Data records:
-- Opening Marker --

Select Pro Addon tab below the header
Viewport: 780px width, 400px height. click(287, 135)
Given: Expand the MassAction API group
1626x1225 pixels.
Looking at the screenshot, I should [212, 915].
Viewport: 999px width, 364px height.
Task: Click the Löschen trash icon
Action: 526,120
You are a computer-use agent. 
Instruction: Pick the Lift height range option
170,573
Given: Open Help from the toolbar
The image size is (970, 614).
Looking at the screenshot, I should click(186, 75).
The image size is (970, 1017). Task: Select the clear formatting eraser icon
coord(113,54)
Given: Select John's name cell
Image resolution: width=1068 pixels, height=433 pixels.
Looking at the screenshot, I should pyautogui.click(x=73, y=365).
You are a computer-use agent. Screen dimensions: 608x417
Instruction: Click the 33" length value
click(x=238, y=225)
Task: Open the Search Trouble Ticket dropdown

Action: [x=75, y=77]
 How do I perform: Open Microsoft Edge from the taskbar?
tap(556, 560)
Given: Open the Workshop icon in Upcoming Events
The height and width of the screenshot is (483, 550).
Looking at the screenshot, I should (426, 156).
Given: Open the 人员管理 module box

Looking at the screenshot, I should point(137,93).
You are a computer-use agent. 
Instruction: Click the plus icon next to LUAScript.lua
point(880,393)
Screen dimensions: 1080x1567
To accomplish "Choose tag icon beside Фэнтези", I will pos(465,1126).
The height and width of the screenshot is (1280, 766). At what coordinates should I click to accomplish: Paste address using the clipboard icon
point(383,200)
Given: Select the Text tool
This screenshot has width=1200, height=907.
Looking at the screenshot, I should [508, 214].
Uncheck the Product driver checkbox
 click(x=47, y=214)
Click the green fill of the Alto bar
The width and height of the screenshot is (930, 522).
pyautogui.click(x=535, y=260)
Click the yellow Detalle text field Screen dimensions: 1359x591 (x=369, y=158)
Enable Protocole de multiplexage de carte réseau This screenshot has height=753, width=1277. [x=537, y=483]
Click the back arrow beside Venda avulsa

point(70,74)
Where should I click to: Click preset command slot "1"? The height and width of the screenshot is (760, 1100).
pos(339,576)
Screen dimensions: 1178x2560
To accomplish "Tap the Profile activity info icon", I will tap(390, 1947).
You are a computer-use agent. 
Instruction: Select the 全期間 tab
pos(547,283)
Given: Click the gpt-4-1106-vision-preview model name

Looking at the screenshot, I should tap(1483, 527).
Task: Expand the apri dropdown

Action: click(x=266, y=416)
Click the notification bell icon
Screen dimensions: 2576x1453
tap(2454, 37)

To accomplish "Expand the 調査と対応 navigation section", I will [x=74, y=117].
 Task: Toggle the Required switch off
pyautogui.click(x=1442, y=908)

-- Closing Marker --

Required work: Check each line of the entries above, and show every one holding the word "will".

Solution for this task:
To accomplish "Choose tag icon beside Фэнтези", I will pos(465,1126).
To accomplish "Tap the Profile activity info icon", I will tap(390, 1947).
To accomplish "Expand the 調査と対応 navigation section", I will [x=74, y=117].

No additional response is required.